Collected data
○ ○ ○ ○

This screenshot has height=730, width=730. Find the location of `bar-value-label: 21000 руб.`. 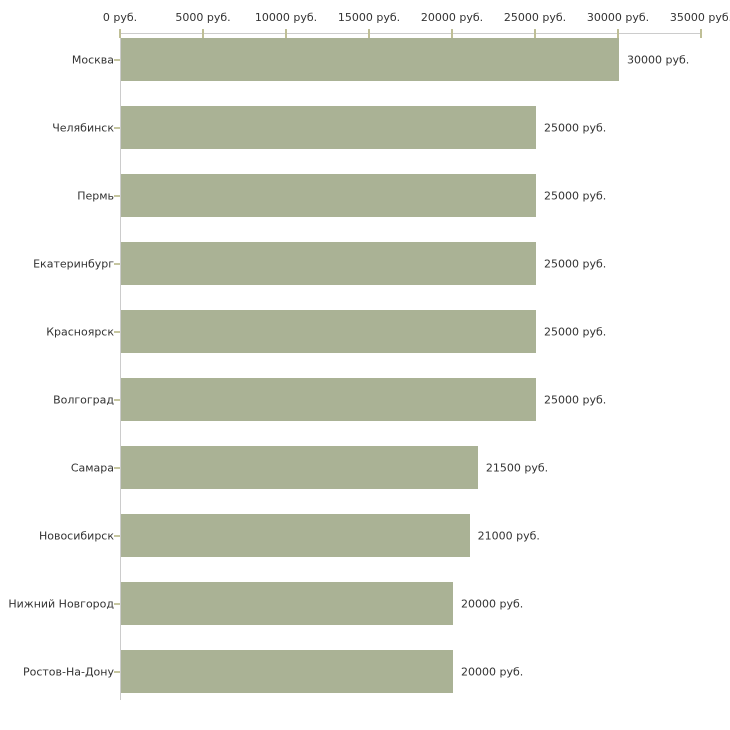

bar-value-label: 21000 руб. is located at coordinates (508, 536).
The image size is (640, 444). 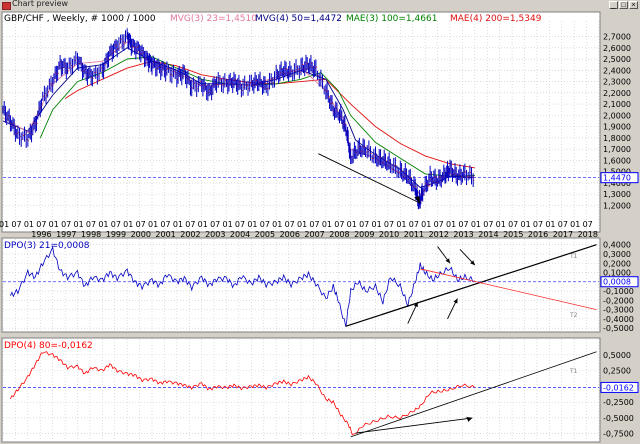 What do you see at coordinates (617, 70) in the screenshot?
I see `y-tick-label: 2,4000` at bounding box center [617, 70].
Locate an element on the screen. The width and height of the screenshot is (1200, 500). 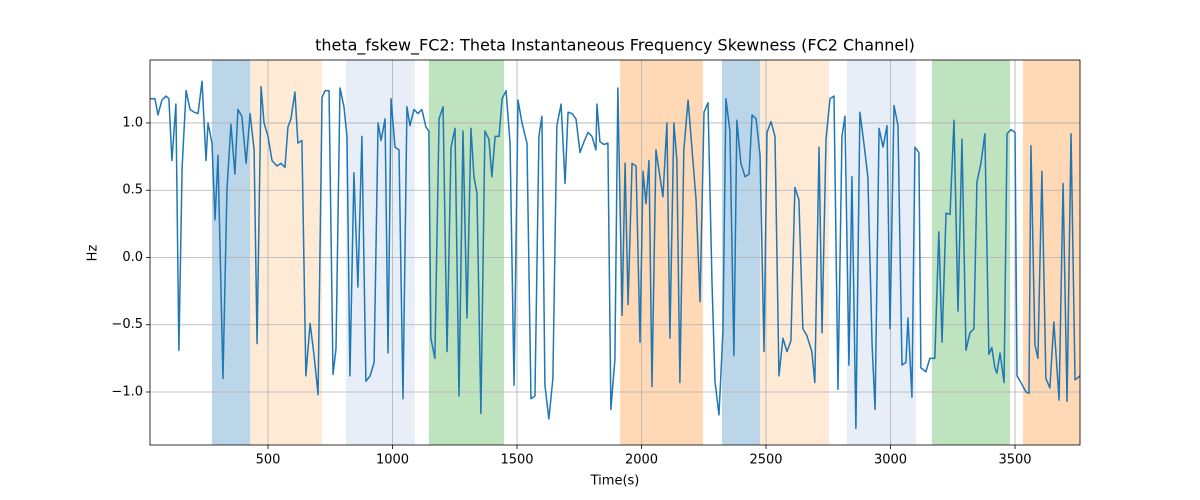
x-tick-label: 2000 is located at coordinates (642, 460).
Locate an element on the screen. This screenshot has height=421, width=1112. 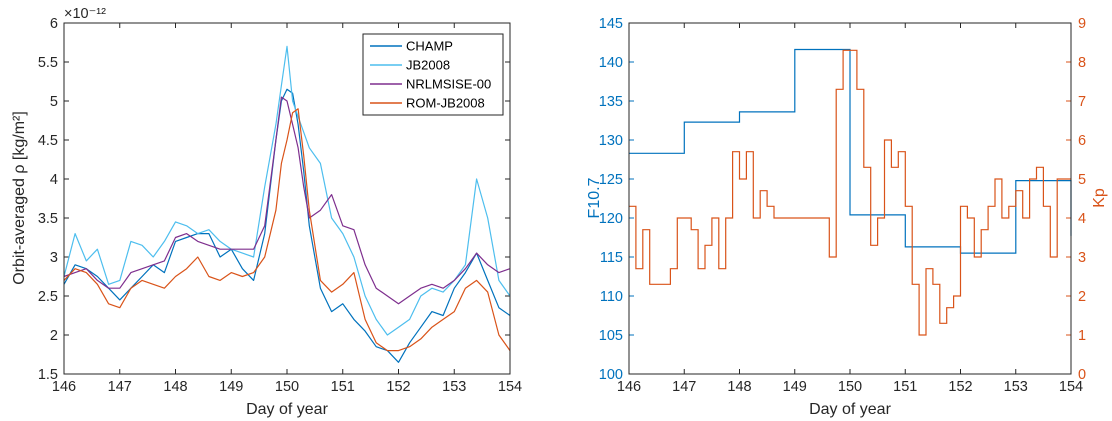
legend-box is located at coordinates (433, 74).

○ ○ ○ ○

## Job item
Could you convert the rows, from the start through the line containing "bar-value-label: 21000 руб. is", into a numbered list, skipping blank lines and leaving out the pictures?

## Task answer
1. This screenshot has height=730, width=730. Find the location of `bar-value-label: 21000 руб.`. 
2. bar-value-label: 21000 руб. is located at coordinates (508, 536).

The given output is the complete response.